Hope anchors the soul and keeps us grounded.
"This hope we have as an anchor of the soul, a hope both sure and steadfast and one which enters within the veil." (Hebrews 6:19).
When we have nothing else to rely on, our hope in God is what connects us to what is true. As Romans 15:13, above, tells us, when we put our trust in God, we can overflow with hope. This hope from the Holy Spirit is such a powerful entity, it can make us truly unstoppable.
But faith is a choice that requires us to relinquish our fears, doubts and worries into the hands of God--like a child who says, "I will trust my mama and daddy because I know they are good and reliable." So we say, I will give this into His hands because I know He is good and loving and reliable.

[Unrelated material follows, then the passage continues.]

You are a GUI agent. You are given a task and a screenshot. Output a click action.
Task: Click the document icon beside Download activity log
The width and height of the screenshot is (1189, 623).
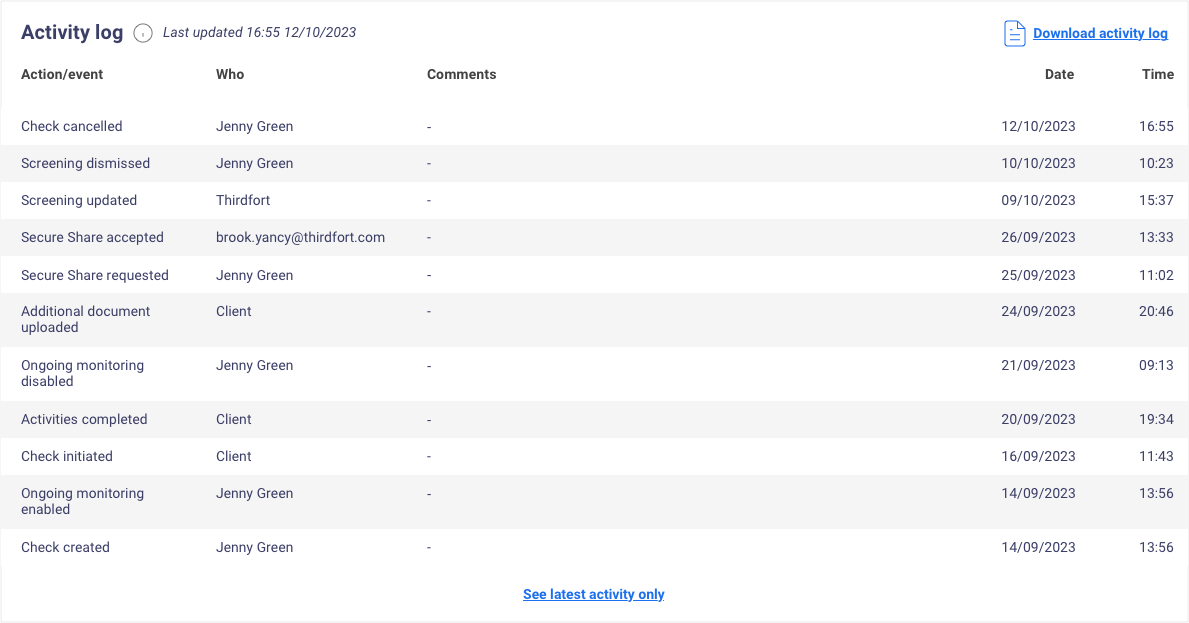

Hope gives us the strength to take on our future. Hope can cure despair. No circumstance, no problem, no issue, no devastation is too large or too difficult for God to take on. However, we have to choose this hope. We must receive it. Sometimes, life can beat us down and make us feel absolutely defeated. But when we choose to carry the hope God has given us, we are able to overcome anything.
Faith is the assurance of things hoped for, (the conviction of things not seen.) Hebrews 11:1
My hope rests in God's character and ability to see me through. He who answers prayer. He who is always good. He who has overcome the world. He who has forgiven every sin. He who will never leave me or forsake me. I can leave my issues in the file drawer of heaven and know that He has the ability to work them out and to cause, "all things to work together for the good for them who love Him."
The God-given gift of hope is the best possible medicine for any hardship in life. My hope says that I am willing to wait on God's timing, God's way and God's will with a belief that I will look back and be amazed at the ways He showed his faithfulness. My hope is what carried me through health issues, struggles in my family, going five years without a salary, and so much more. Hope is the physician of each misery, and God has given us this gift to heal us from our pasts so that we may have a future that is full of joy and light.
Do your children watch you in your tests of faith and see you walking in hope and trust as an example to them of how they will need to live their adult lives?